Beginilah jadinya Terminal 3 Bandar Udara Soekarno-Hatta yang belum siap tapi dipaksa beroperasi. Kekacauan langsung muncul begitu terminal itu dibuka pada Selasa, 9 Agustus. Sudah telanjur, PT Angkasa Pura II (Persero) harus melanjutkannya dan memastikan pengoperasian terminal bertaraf internasional itu tak amburadul.
Kekacauan dua hari itu terjadi di hampir semua lini. Jadwal penerbangan tak menentu, penumpang terpaksa lesehan di ruang tunggu karena minimnya kursi, dan tempat parkir pun semrawut. Rambu-rambu di jalan menuju terminal dan petunjuk arah untuk penumpang bukan memudahkan, melainkan malah membingungkan.
Secara fisik, Terminal 3 berbiaya Rp 7,3 triliun ini sepintas sudah siap digunakan. Memang masih ada beberapa pekerjaan konstruksi yang dikebut. Namun pengoperasian sistem langsung terlihat kedodoran. Misalnya pengaturan pergerakan pesawat, yang sistemnya mendadak error ketika ada gangguan listrik.
Buntut byar-pet listrik sekitar pukul 19.00-20.30 pada hari pertama, jaringan teknologi informasi bandara yang terhubung ke sistem layanan Garuda Indonesia down. Sedikitnya 38 jadwal penerbangan terlambat rata-rata satu jam. Bahkan bongkar-muat bagasi penumpang, yang semestinya berjalan otomatis, terpaksa dilakukan secara manual.

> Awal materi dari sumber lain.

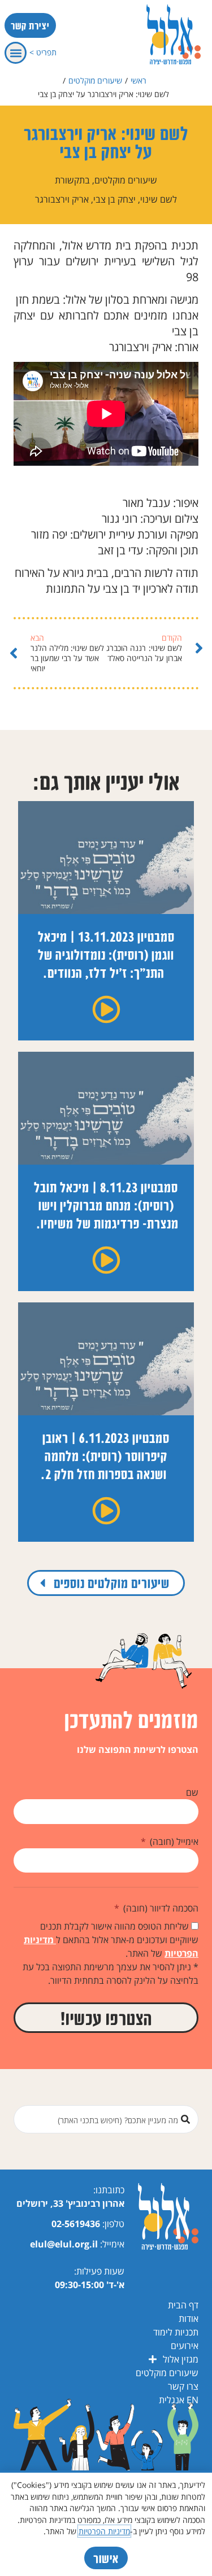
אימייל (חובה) (173, 1841)
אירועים (184, 2345)
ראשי (138, 80)
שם (192, 1792)
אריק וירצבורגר (62, 199)
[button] (16, 53)
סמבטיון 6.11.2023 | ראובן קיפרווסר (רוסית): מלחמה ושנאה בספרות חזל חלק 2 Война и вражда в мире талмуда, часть (106, 1473)
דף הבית (183, 2305)
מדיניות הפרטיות (104, 2531)
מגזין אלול (180, 2359)
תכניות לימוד (175, 2332)
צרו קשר (183, 2386)
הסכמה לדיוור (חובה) (159, 1908)
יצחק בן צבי (114, 199)
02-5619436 (75, 2224)
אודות (188, 2318)
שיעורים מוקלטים (95, 80)
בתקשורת (72, 180)
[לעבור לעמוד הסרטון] (106, 1009)
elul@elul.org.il (64, 2244)
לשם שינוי (158, 199)
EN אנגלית (178, 2400)
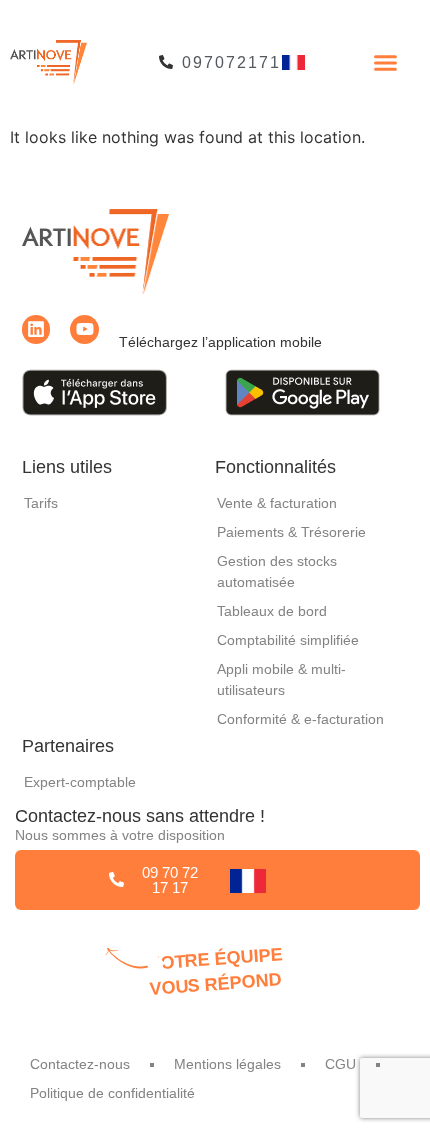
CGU (340, 1064)
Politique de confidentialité (112, 1093)
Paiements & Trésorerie (291, 532)
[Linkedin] (36, 329)
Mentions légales (227, 1064)
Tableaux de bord (272, 611)
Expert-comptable (80, 782)
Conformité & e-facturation (300, 719)
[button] (386, 63)
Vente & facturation (277, 503)
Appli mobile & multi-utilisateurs (281, 679)
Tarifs (41, 503)
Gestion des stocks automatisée (277, 571)
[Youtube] (84, 329)
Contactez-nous (80, 1064)
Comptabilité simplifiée (288, 640)
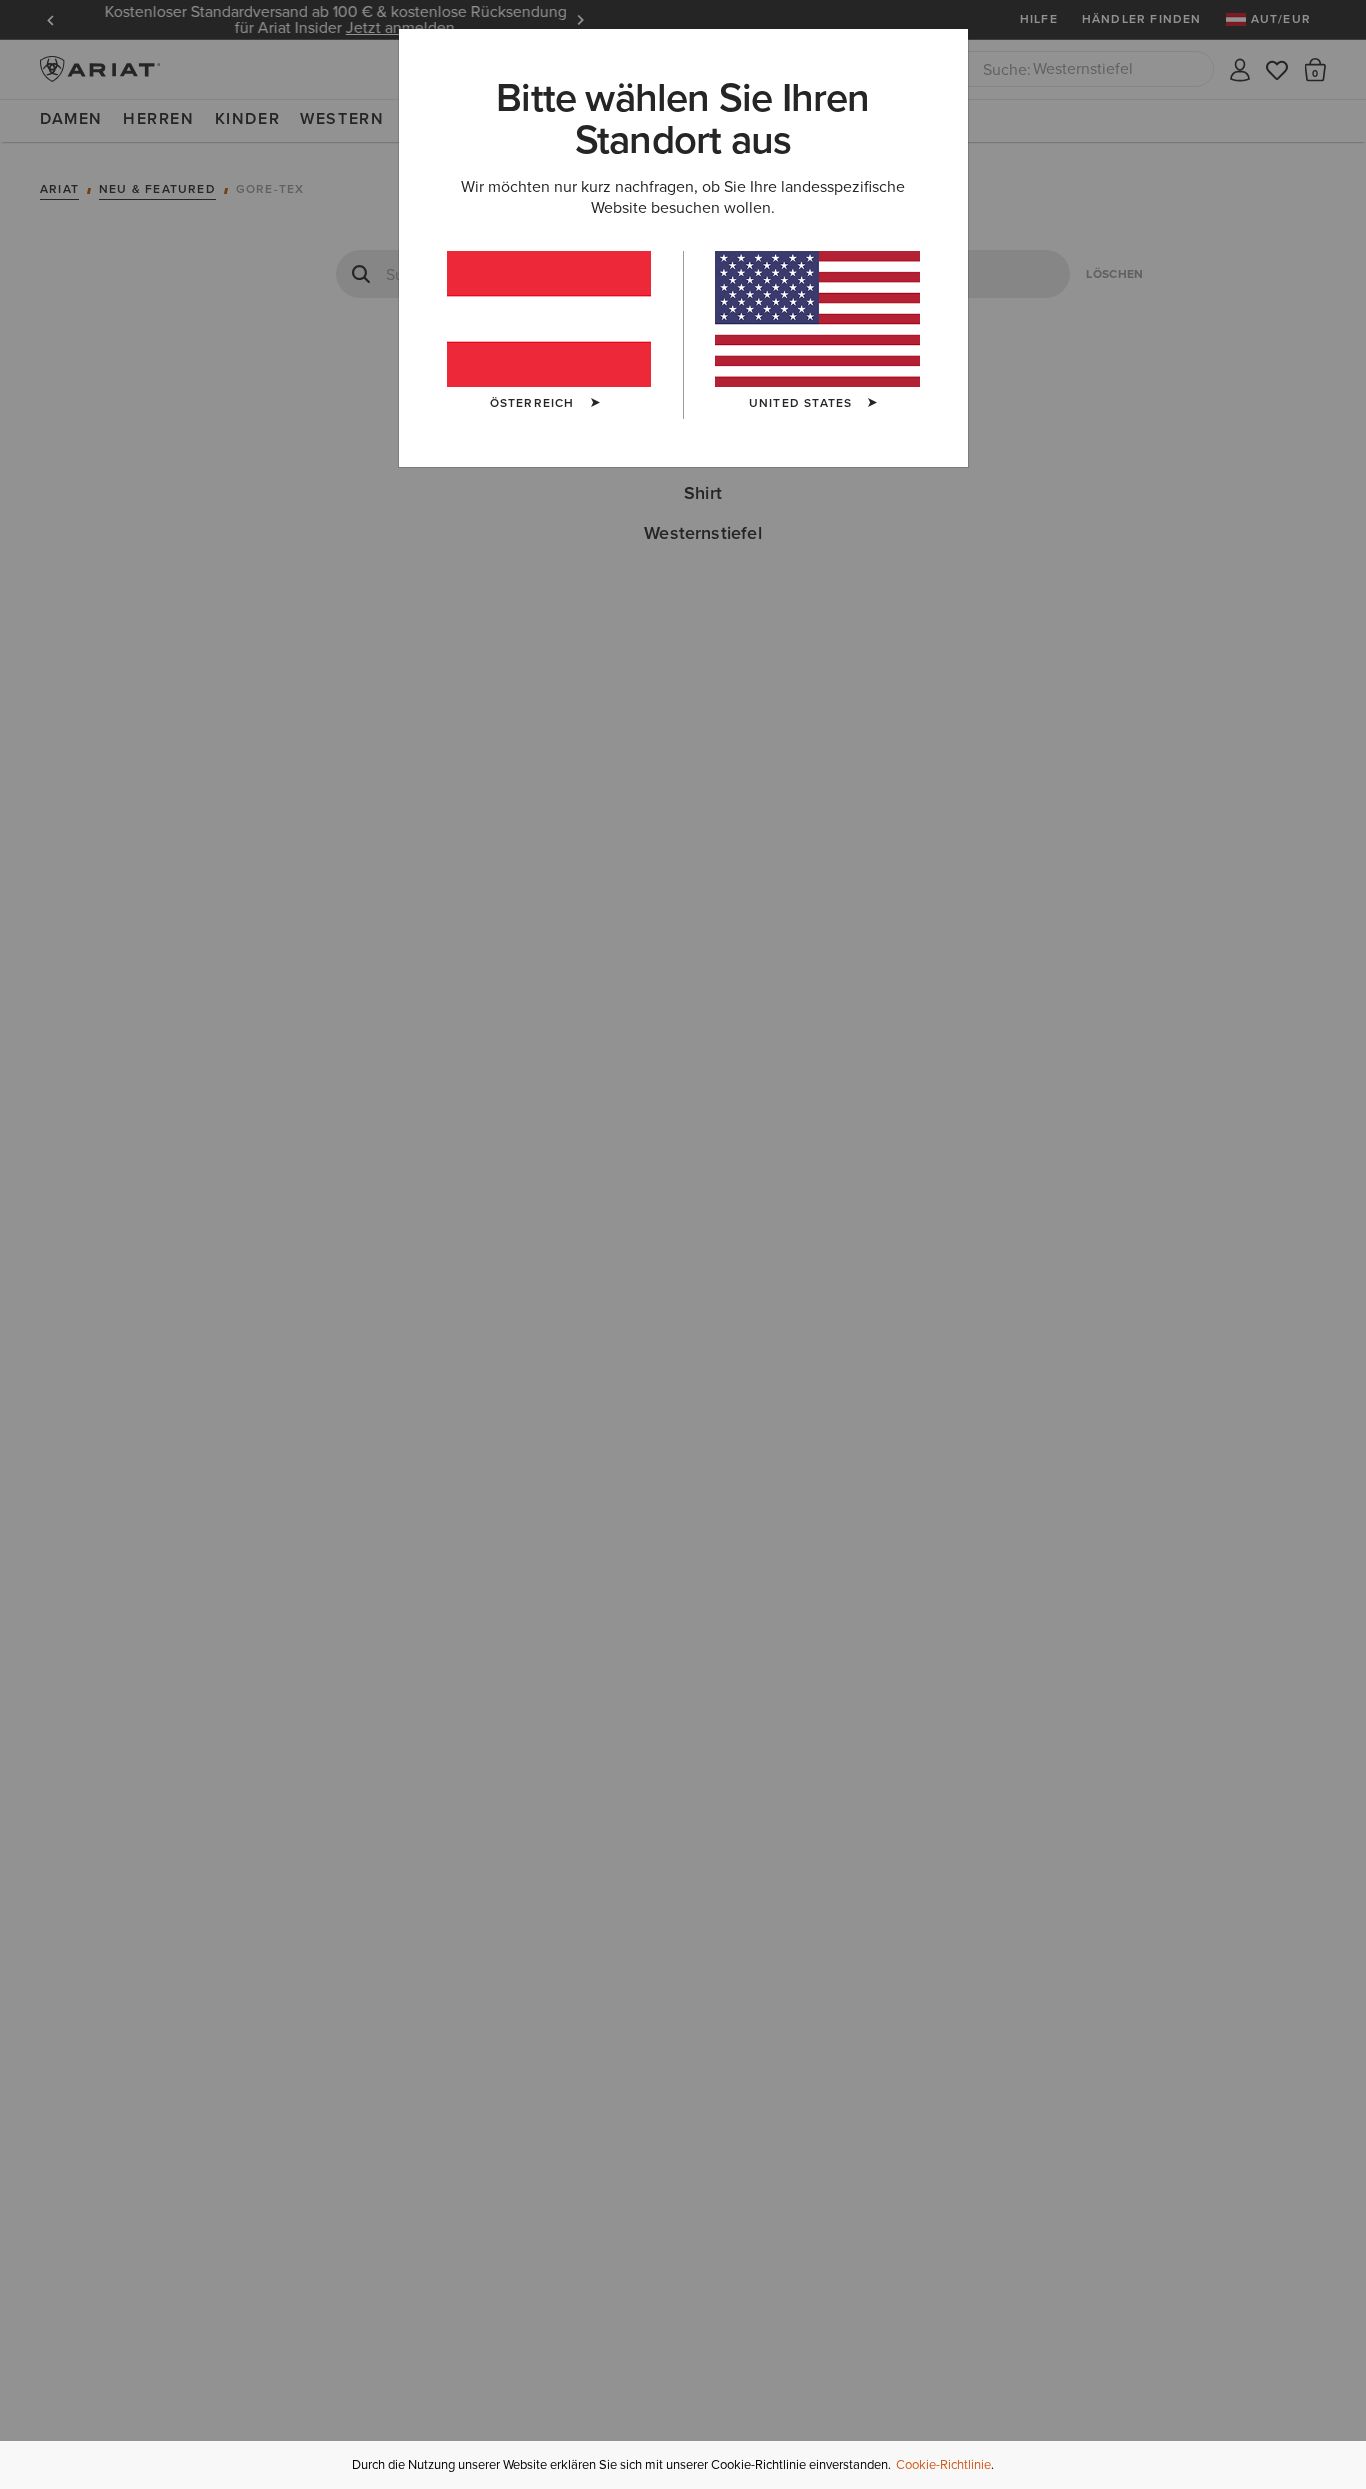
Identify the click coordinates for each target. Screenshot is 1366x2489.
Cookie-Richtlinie (943, 2464)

Setelah ditelusuri, ternyata belum semua sistem layanan di Terminal 3 dipasangi perangkat daya cadangan atau UPS (uninterruptible power supply). Ini fatal. Komponen yang tergolong sederhana seperti ini saja terkesan dikesampingkan, bagaimana dengan perangkat yang canggih?

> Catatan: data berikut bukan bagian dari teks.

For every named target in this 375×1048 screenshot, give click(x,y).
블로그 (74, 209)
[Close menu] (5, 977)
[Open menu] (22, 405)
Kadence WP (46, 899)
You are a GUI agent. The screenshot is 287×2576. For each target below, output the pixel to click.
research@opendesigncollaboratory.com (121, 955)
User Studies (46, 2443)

Di terminal ini terpasang sistem pengamanan yang mampu menangkap obyek dalam cuaca ekstrem: angin, hujan, dan gelap. Teknologi CCTV (kamera pemantau) sanggup merekam seluruh area terminal, termasuk di area apron pesawat. Belum lagi daya jangkau kamera yang bisa mendeteksi obyek pada jarak lebih dari 500 meter dan berputar 360 derajat. Sarana itu tidak ada di Terminal 1 dan Terminal 2.
Alat canggih dan modern ini bakal tak berfungsi maksimal bila pengoperasiannya tidak profesional. Semestinya, sebelum menerbitkan izin pengoperasian Terminal 3, Menteri Perhubungan mempertimbangkan lebih dulu kesanggupan operator bandara mengoperasikan teknologi tersebut. Bukan buru-buru menggunakan terminal itu.
Menteri Perhubungan terdahulu, Ignasius Jonan, menunda target pengoperasian terminal pada 20 Juni 2016, walaupun jadwal itu permintaan Presiden Joko Widodo. Mungkin karena menolak perintah Presiden, Jonan terkena reshuffle. Yang jelas, alasan Jonan saat itu masuk di akal. Faktanya, banyak pekerjaan yang belum kelar di Terminal 3.
Pengelola bandara, PT Angkasa Pura II, harus menjamin semua sarana terminal beroperasi normal dan ideal. Jika tidak, Bandara Soekarno-Hatta yang diproyeksikan melayani 62 juta penumpang per tahun itu akan semakin jauh dari nyaman. Mumpung masih lengang, belang-bonteng pelayanan Terminal 3 cepatlah diatasi.